Records for pointing to text and elements:
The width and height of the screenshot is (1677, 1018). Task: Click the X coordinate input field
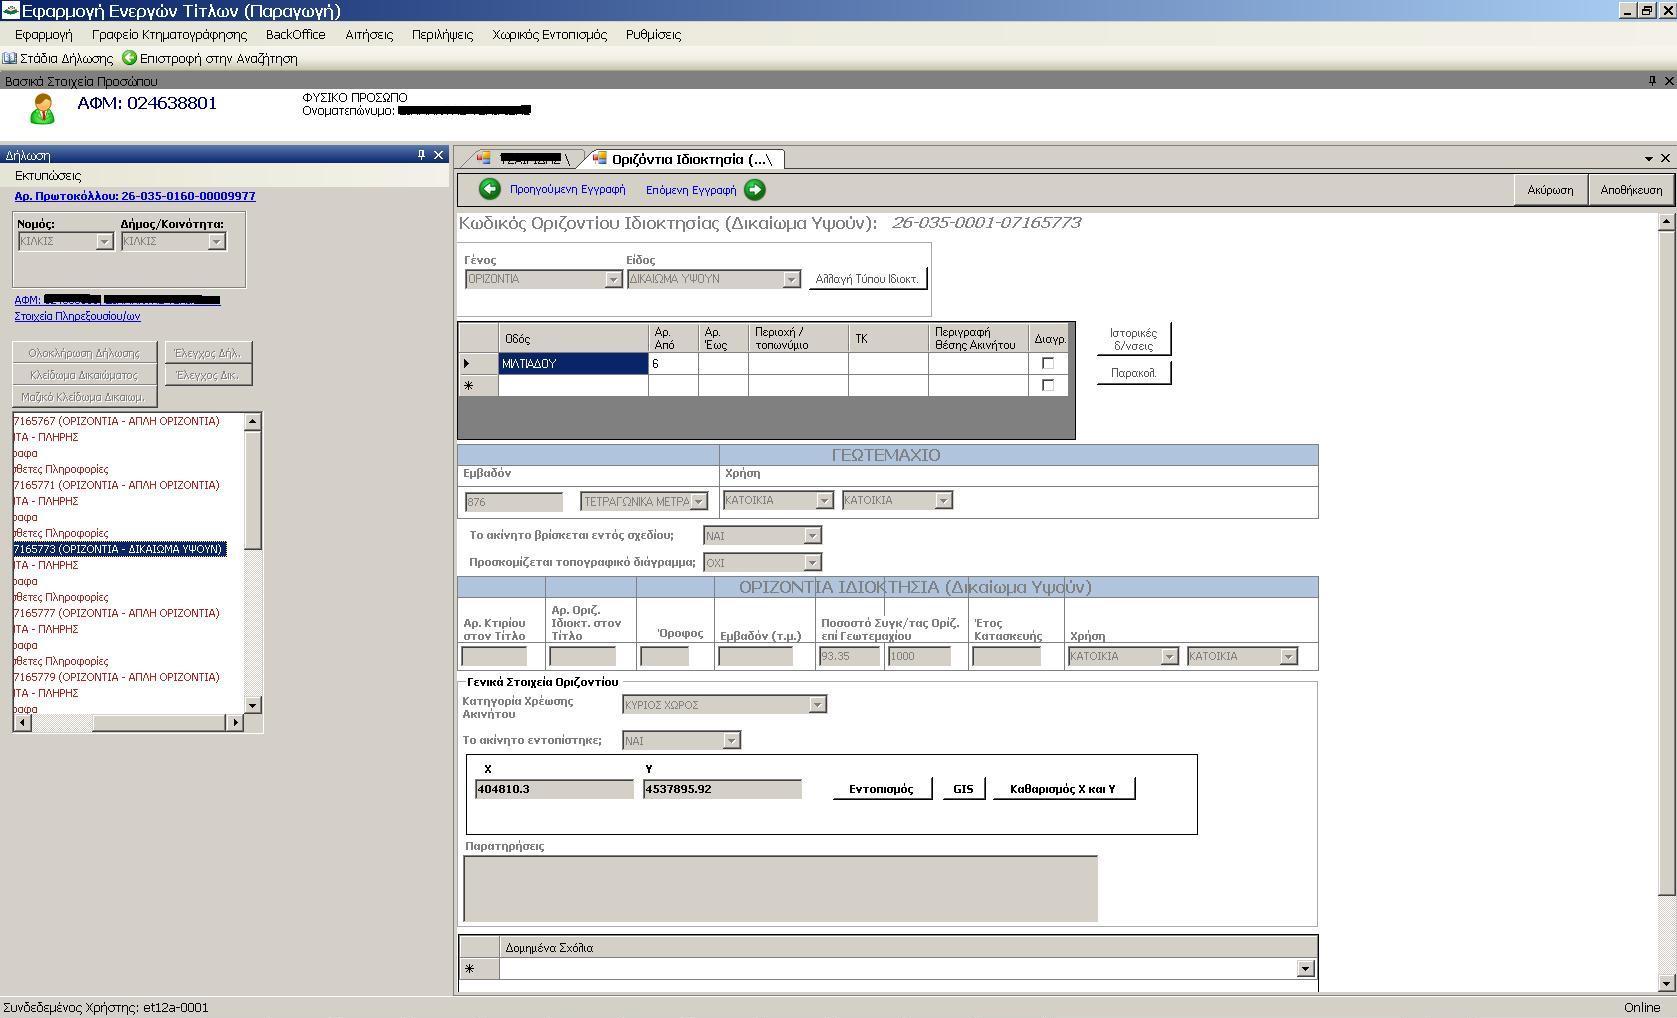pyautogui.click(x=554, y=789)
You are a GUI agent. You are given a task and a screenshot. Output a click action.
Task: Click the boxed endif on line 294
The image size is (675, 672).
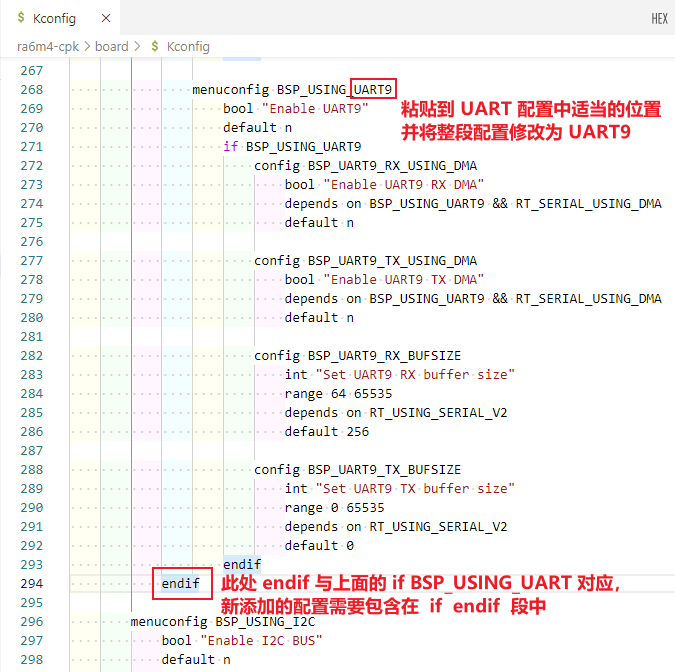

Aim of the exercise: Return every line of the entries above that contains the string "screenshot".

Response for this exercise:
The width and height of the screenshot is (1677, 1018). Task: Click the X coordinate input field
You are a GUI agent. You are given a task and a screenshot. Output a click action.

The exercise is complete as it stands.